We were standing next to each other. It was a high place. We saw the whole city in front of us. You leaned towards me. I stayed calm. I never saw you look at me the way you did. It was not love. It was not sorrow. It was not sentimentality. It was not vibrant feeling of pleasure. It was all of it bundled together. I could not resist the moment you hugged me. We stood there face to face and head to head. We were silent for a long time. I think both of us were exhausted from constant need to make sense of things that were happening. We were tired of self-explanatory slur. We envied the very moment of excuses that were about to be made. Our story is just like any other story that will never be written. Authors have forbidden stories. The ones that never leave the shelf. The one. Authors remain silent about them. Although you may hear them scream some parts of this story from time to time. They erupt in forms of volcanoes in some other stories.
I do not remember feeling so peaceful. 34 years now. I have been through many ups and downs. But this level of peace was out of this world. Why?
We were holding each other. May be we were holding onto each other. In any case this felt amazing. You stared at me and asked:
“What am I doing here?”
You knew the answer. It made you pleasantly uncomfortable. You seemed vulnerable. You never showed this side of yours. Not even to yourself.
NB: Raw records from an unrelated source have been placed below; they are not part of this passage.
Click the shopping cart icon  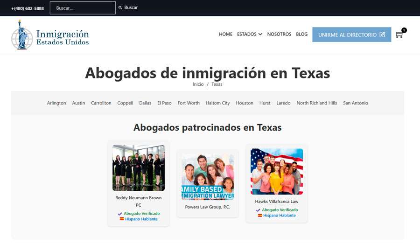pos(399,35)
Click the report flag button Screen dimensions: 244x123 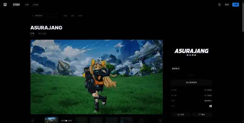tap(202, 114)
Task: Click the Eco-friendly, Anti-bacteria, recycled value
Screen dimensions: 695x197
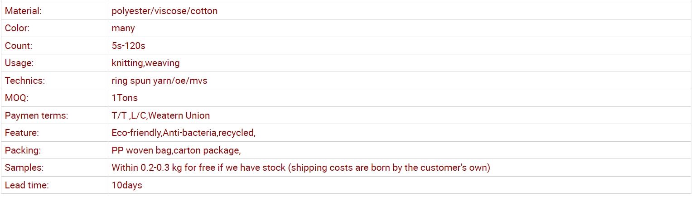Action: [x=183, y=133]
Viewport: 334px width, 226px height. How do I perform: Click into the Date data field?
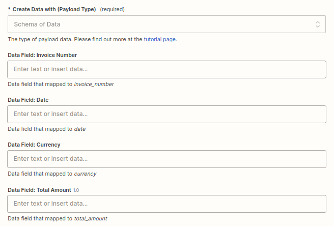pos(166,115)
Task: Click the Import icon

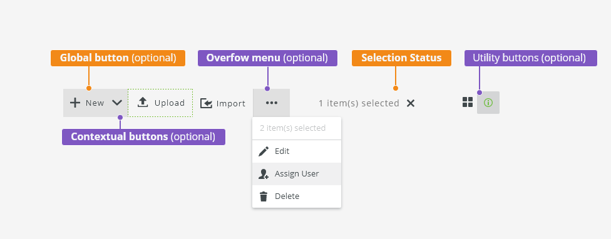Action: click(x=206, y=103)
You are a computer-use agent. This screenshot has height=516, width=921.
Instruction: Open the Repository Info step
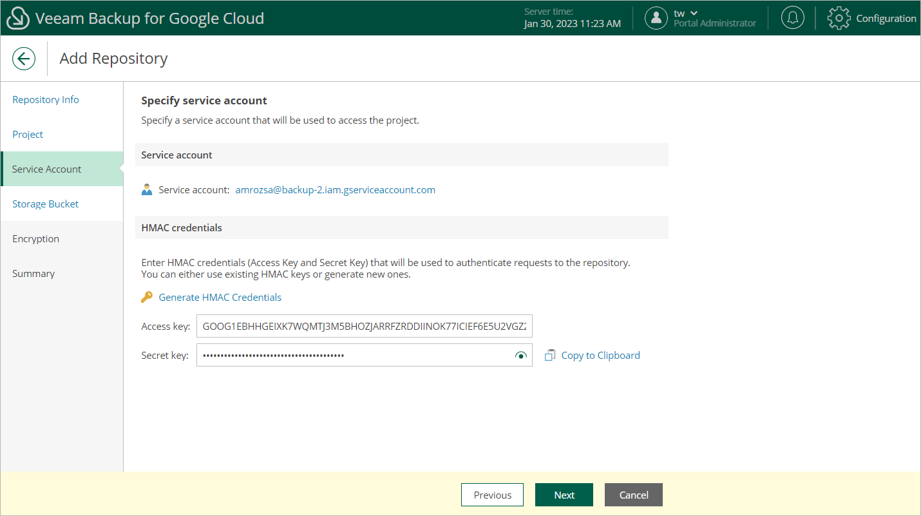46,100
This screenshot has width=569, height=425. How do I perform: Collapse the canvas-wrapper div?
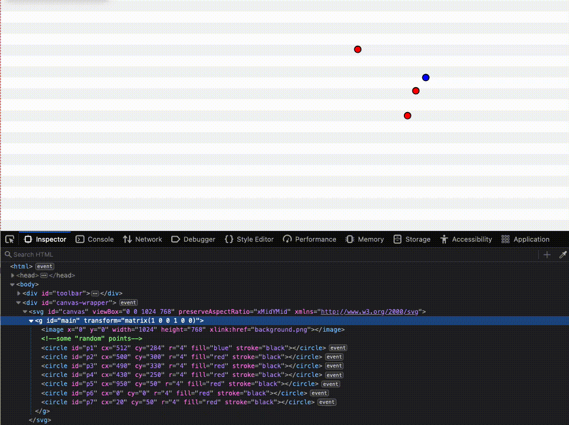(x=18, y=302)
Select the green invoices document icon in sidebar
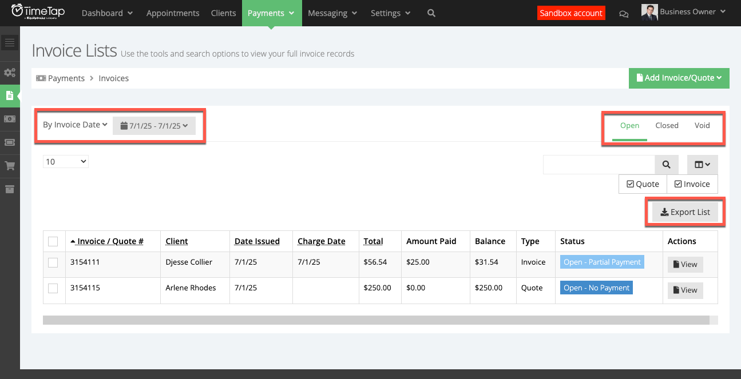 coord(9,96)
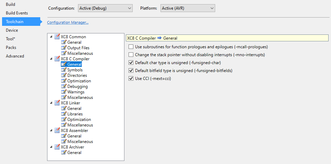Open the Configuration Manager link
The height and width of the screenshot is (164, 331).
(x=68, y=23)
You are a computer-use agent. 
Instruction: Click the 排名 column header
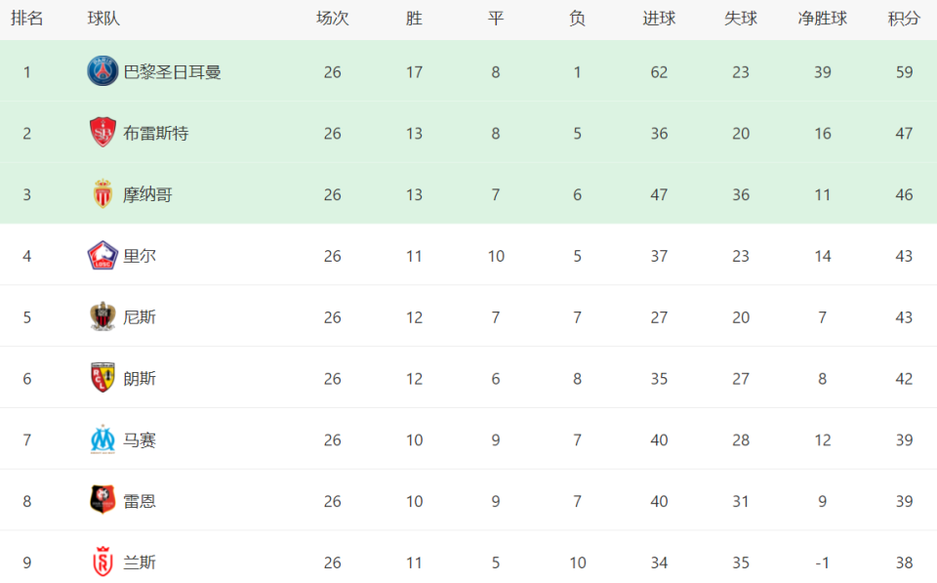coord(27,19)
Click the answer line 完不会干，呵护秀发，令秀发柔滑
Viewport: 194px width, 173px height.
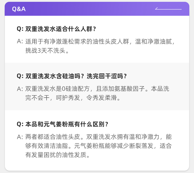click(x=73, y=98)
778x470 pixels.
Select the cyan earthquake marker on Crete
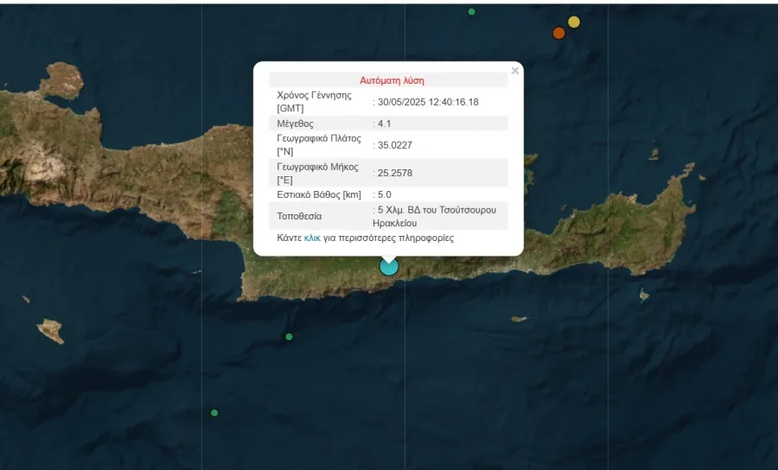[x=389, y=266]
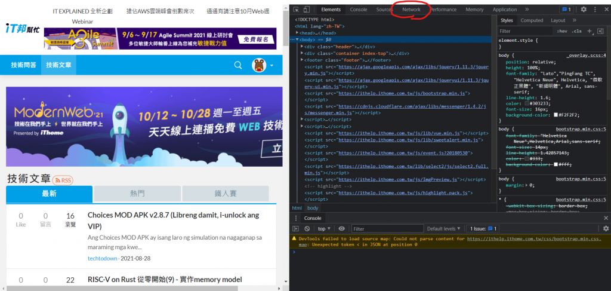611x291 pixels.
Task: Open the top context dropdown
Action: (x=324, y=229)
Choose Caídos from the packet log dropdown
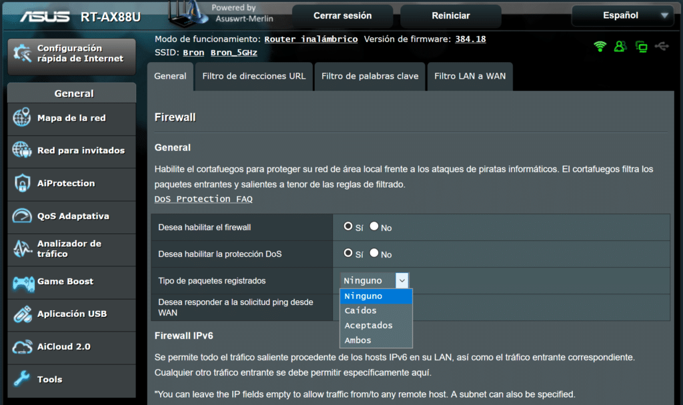Image resolution: width=683 pixels, height=405 pixels. click(x=361, y=310)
I was experiencing nirvana but then it happened. I uttered this:
“You have to go back to him. He loves you. He cares about you.”
To my surprise you did not move. You remained were you were. Your head remained in my chest. That was moment of bliss.
I opened my eyes with such an ease.
That morning was bright. I was literally singing. But it was just a dream. The one I wish I could barter with reality. I guess I will see such things from time to time. It will give some fuel to continue. Somehow we always need to continue. We always do.